In my RL I’ve been contemplating joining an Episcopalian church—I was raised Southern Baptist, while my elderly parents recently returned to Catholicism—and I think maybe my entire family appreciates strict liturgy, even though we have not always practiced that.
So pretty unsurprisingly, my Jenn Avatar has infrequently dipped a toe into the Anglican Cathedral of Second Life. There’s a strong, active virtual community based around its daily or almost-daily services, and I really like many of its members’ British and New Zealand accents when they read call-and-response selections from the, uh, the Anglican Readings Hymnal thingie.

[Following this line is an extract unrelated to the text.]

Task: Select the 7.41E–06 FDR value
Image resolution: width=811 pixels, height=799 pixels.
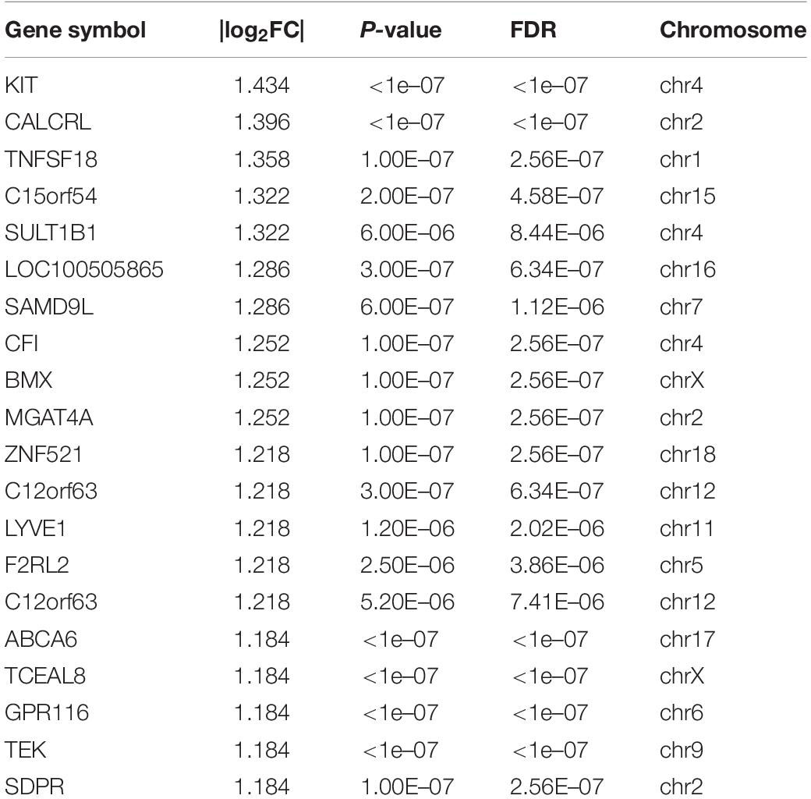Action: point(557,602)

About this: I really like the call-and-response, especially in a liturgical context (writer Amy Fusselman has a beautiful passage about sea shanties in her novella The Pharmacist’s Mate), but there’s something really magnetic and alienating, in turns, about the virtual call-and-response. One person will lead, reading canticles aloud via voice chat, and the rest of us will follow along silently. That’s the “call.” Then it’s time for our “response.” And the leader will pause, waiting for all of us to repeat the words in bold type, and during that silence, we are all whispering to ourselves at our computers all over the globe.

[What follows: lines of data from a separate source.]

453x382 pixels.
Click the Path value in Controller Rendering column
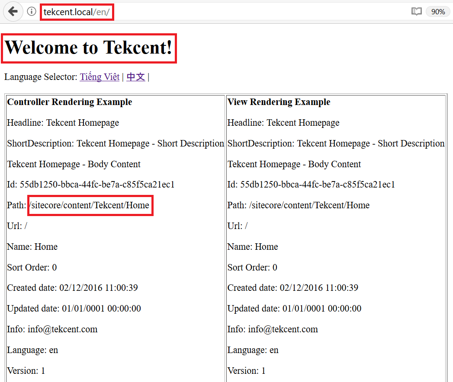(x=90, y=205)
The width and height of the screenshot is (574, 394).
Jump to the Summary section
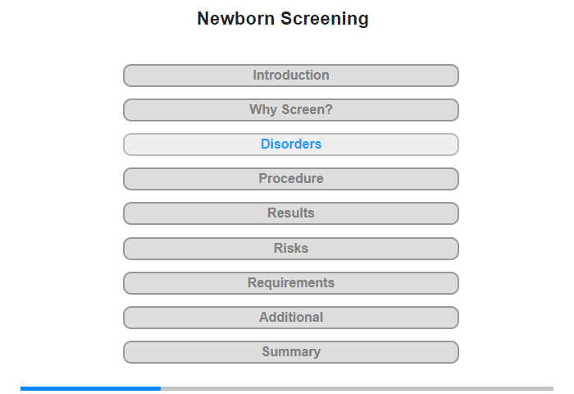point(291,352)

And I imagine other people whispering to God with me. This is kind of a haunting feeling but, as many of these services occur well after my midnight, I know the rest of the world is awake and alive and swathed in daylight. Maybe this feeling is not what the Bible is talking about at all, when in certain passages It imparts the importance of establishing and maintaining churches and relationships and flocks, but I don’t know for sure.